Investigations start with a factual review before interviewing witnesses and issuing document requests. Once uncovering sufficient evidence of wrongdoing, the OIG refers the matter to the Department of Justice (DOJ) and the U.S. Attorney’s Office in the federal district where the investigation occurs.
The DOJ may accept or refuse mandatory assignment. In case of refusal, the OIG will finalize its investigation with administrative or civil penalties. If the DOJ considers the matter worth pursuing, the case typically appears before a grand jury. Subpoenaed witnesses and documents will determine if the required probable cause standard is met. If the grand jury finds probable cause to believe that a crime was committed, it will return an indictment and the case will go to trial or other disposition.

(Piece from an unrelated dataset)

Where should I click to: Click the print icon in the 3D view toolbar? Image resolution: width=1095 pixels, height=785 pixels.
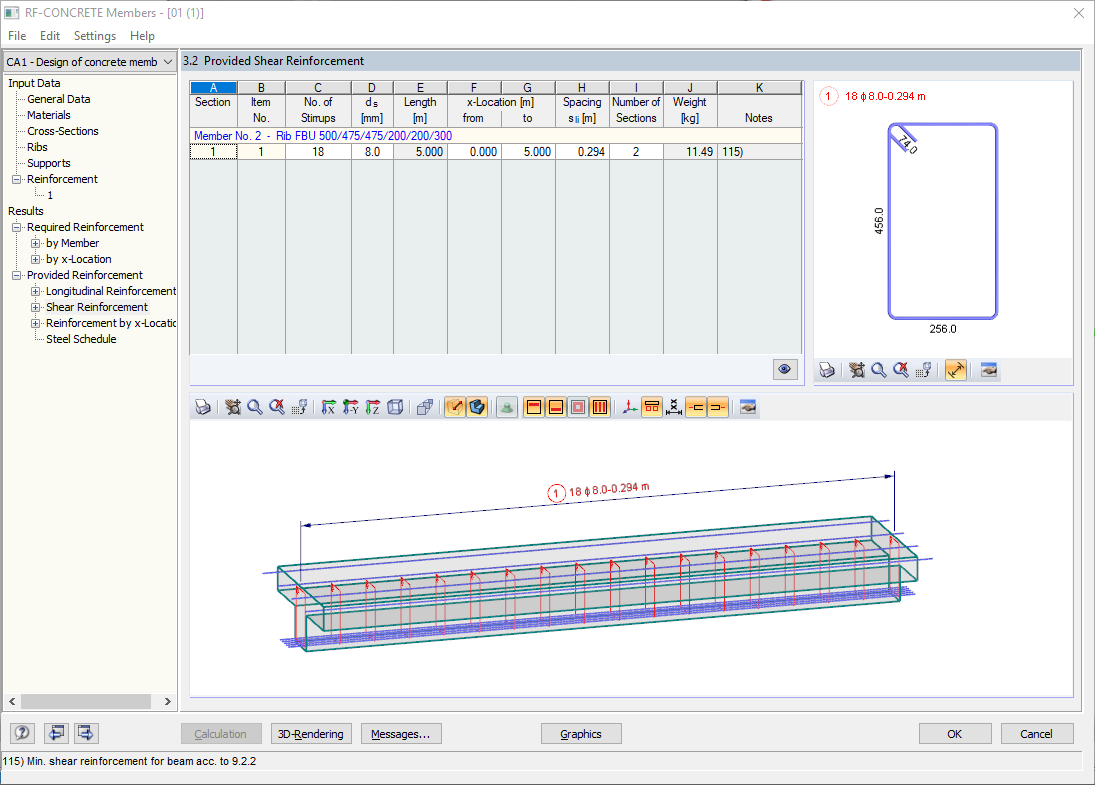pos(203,407)
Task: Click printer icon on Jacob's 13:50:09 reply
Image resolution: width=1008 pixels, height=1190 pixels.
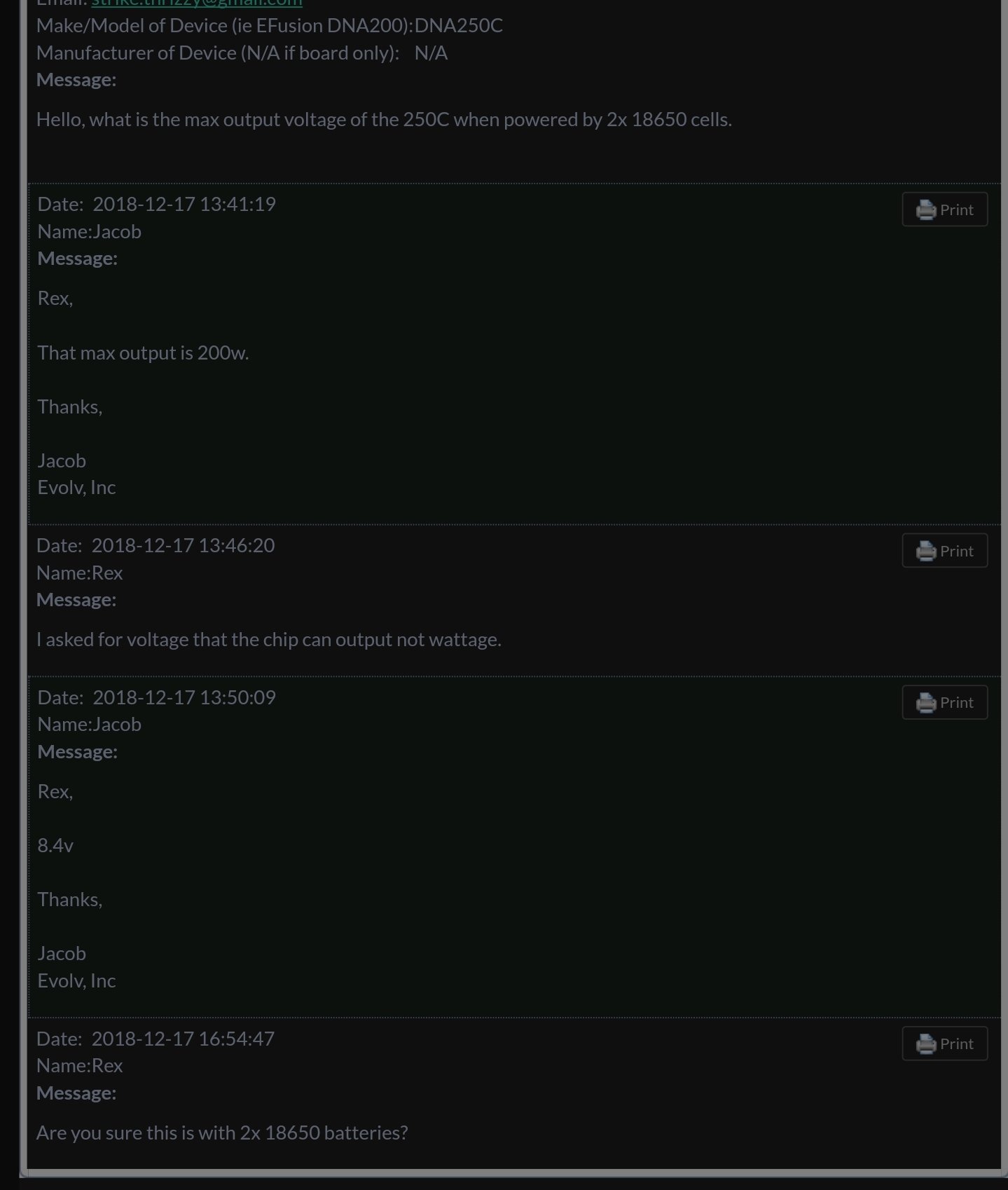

Each Inspector General is authorized to request all information necessary to correct or prevent fraud, waste, abuse, and mismanagement in federal programs. With few exceptions, the Inspector General Act solely authorizes subpoenas duces tecum or documentary requests. This authority is mainly used in criminal cases. Courts have held that the Act gives Inspectors General both civil and criminal investigative authority.
OIG subpoenas are enforced by United States district courts and prosecuted by the DOJ at request of the relevant Inspector General. This is part of the Department’s obligation to conduct litigation of interest to the United States.
While allowing for objections, courts firmly uphold the general enforcement of administrative subpoenas. Some very narrow exceptions exist. Examples include constitutional concerns (vagueness, breadth, Fifth Amendment) and standards governing judicial enforcement of subpoenas (relevance of information, unreasonable burden, and issuance in bad faith).
Our experience shows that without proper legal advice, subpoenaed companies tend to commit one of two mistakes. They attempt to fight the subpoena or handing over their most confidential and privileged information.
Both mistakes are fatal. If the company fights the subpoena, it will face broad enforcement of applicable laws. Criminal fact finding against individuals behind the company will almost certainly ensue. Without careful review by experienced attorneys, companies can be overly compliant and give information forming the basis of future criminal proceedings. Responding to an administrative subpoena is a delicate balancing act. Being compliant and protecting the client’s interest are essential. It is a skillful bargaining game that is not won by amateur attorneys. You need diplomatic, respectful, and experienced legal advisers on your side.
Our strategic advantage is twofold. First, we have experience and a reputation from appearing before governmental agencies. Our firm brings a well-respected and trustworthy climate to proceedings. Second, we work hand in hand with FBI special agents, fraud examiners, former government lawyers, and compliance officers who have been on both sides of the table.
2. Subpoenas under 18 U.S.C. § 3486
Application of 18 U.S.C. § 3486 is the criminal investigation of federal healthcare offenses. The statute allows those served a reasonable period of time to respond. In addition to a judicial enforcement provision, 18 U.S.C. § 3486 specifically authorizes motions to quash and ex parte nondisclosure court orders. Under this section, the overseer of subpoenaed records or documents may be compelled to testify. However, there is no indication that the section allows for other orders to testify.
Administrative subpoenas under 18 U.S.C. § 3486 need not satisfy a probable cause standard. The Fourth Amendment only demands that the subpoena be reasonable. The standard requires that (i) the subpoena complies with the terms of its authorizing statute, (ii) the documents requested are relevant to the case, (iii) the information is not already available, and (iv) enforcing the subpoena will not constitute an abuse of process.